5 Top healthy-eating Little Potato recipes

5 Top healthy-eating Little Potato recipes

It’s January and we all know what that means…trying to recover from cookies, decadent meals and cocktails. If you’re already tired of a blasé salad for lunch, you’re not alone. Most people only dedicate 10 days to their “Shape up in the New Year Resolution.” Don’t despair! There is hope for your salads and meals.

Little Potatoes are:

  1. vegetables with benefits
  2. low-cal and
  3. highly nutritious.

At only 20 calories each, you can add these to any meal and not break your diet. Plus, potatoes fill you up, staving off cravings for naughty treats. No-sodium, gluten- and fat-free Creamers have essential vitamins and minerals, including iron, antioxidants, potassium and fiber that give you healthy energy. Research shows that a well-balanced diet including foods high in potassium and low in sodium may reduce the risk of high blood pressure, a factor in both stroke and heart disease. And, potatoes are a tasty way to eat your veggies, counting towards the daily recommended five (U.S.) to 10 (Canada) servings of fruit and vegetables.

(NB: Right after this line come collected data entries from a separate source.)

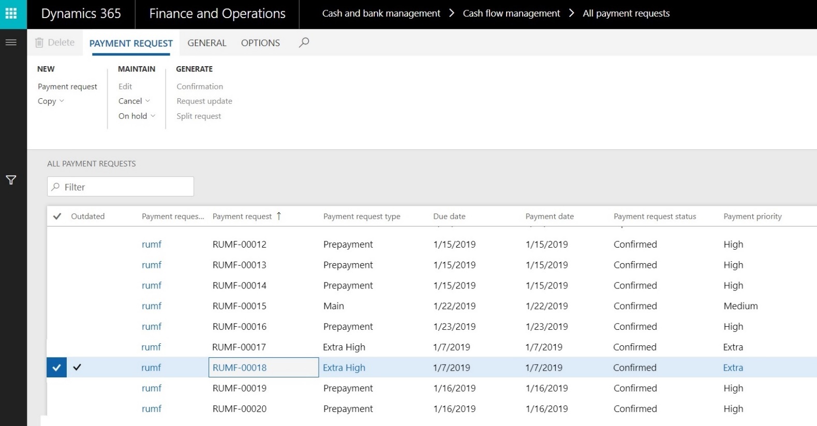Click Cash flow management in breadcrumb
This screenshot has height=426, width=817.
click(511, 13)
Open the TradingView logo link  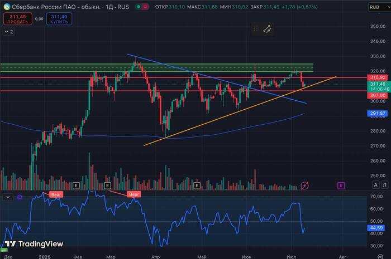(x=34, y=244)
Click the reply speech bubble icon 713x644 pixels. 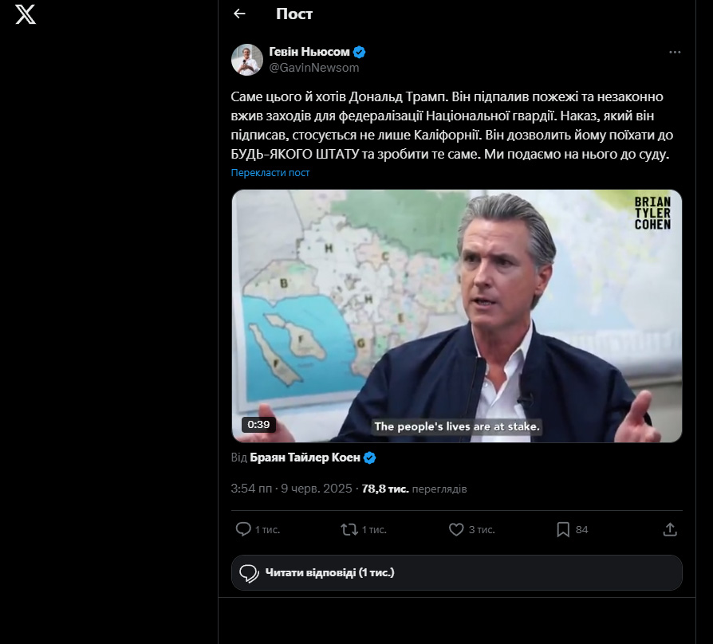tap(243, 529)
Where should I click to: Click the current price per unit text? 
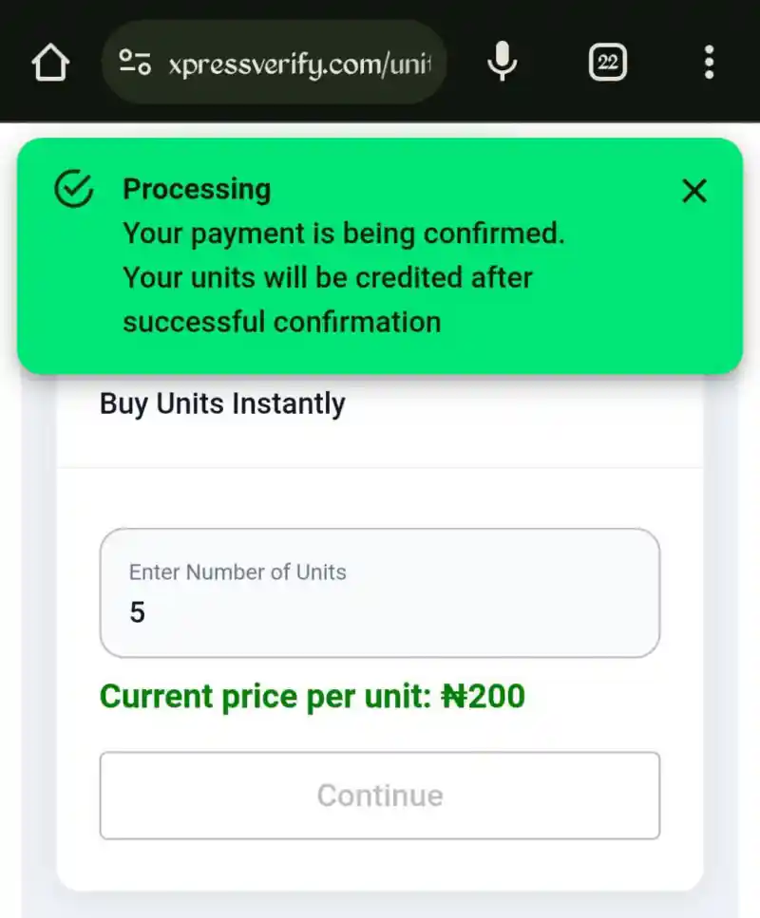(x=313, y=696)
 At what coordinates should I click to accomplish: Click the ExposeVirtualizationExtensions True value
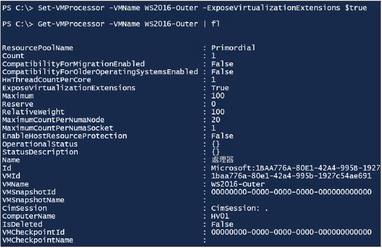220,88
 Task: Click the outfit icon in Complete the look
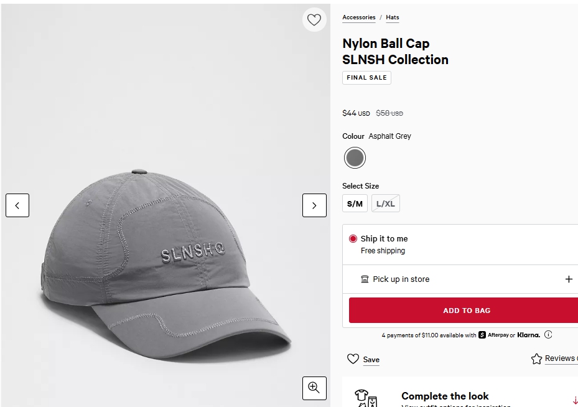pyautogui.click(x=366, y=398)
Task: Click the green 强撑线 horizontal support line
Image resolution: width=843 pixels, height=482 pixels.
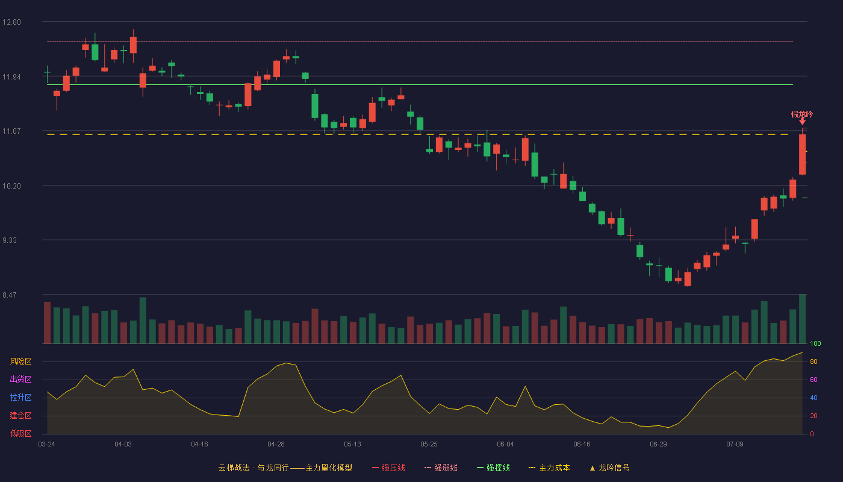Action: 420,85
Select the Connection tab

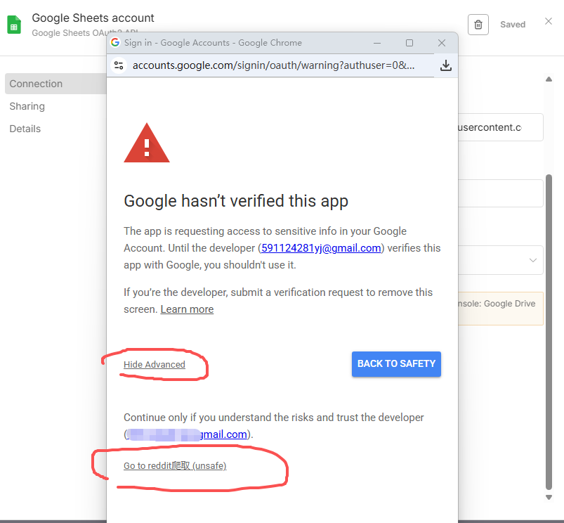point(36,84)
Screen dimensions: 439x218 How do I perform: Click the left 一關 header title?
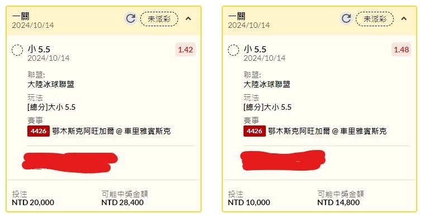pos(21,16)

If you are watching your weight or just making wellness a 2016 priority, there’s no need to eat bland, lackluster dishes. Try these five top recipes for a wholesome start to 2016—all as good for you as they are pretty and flavorful:

Light Salmon & Potato Chowder
“Luscious, without the guilt of regular creamy soups.” Spiked with red pepper flakes, thyme, garlic and red peppers, this colorful chowder from Cookin’ Canuck mixes rich salmon chunks with corn and Blushing Belles (calories: 323).

Healthy Creamer Potato and Lentil Shepherd’s Pie
With skin-on mashed Fingerling Potatoes as the crust, a rainbow of veggies and hearty green lentils replacing chicken/beef, this classic-light from I Love Vegan delivers “the perfect balance between health and comfort.”

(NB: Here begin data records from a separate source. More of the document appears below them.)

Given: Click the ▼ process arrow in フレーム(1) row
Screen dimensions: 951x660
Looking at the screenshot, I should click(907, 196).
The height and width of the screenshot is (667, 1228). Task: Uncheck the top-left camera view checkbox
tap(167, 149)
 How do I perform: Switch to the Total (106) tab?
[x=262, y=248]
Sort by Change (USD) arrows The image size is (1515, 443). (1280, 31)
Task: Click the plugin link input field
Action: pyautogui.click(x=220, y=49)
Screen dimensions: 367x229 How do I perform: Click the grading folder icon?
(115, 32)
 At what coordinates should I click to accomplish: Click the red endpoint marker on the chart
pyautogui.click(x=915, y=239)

Veggie Power Salad with Lemon Tahini Dressing
“A lunch that will re-energize you” from Cocoa Bean, The Vegetable reinvents the salad genre with crunch—carrot ribbons, crisp-edged Creamer “croutons,” green lentils and whole red endive.

Chimichurri Roasted Potato & Chicken 
With this one, in 30 minutes you have a healthy and flavorful meal in one dish with easy clean-up! Oh, and did we mentioned it has only 233 calories per serving!

Two-Bite Vegan Baked Potatoes
Fully loaded Fingerlings with smooth, moist centers from I Love Vegan (there’s a Tex-Mex version, too).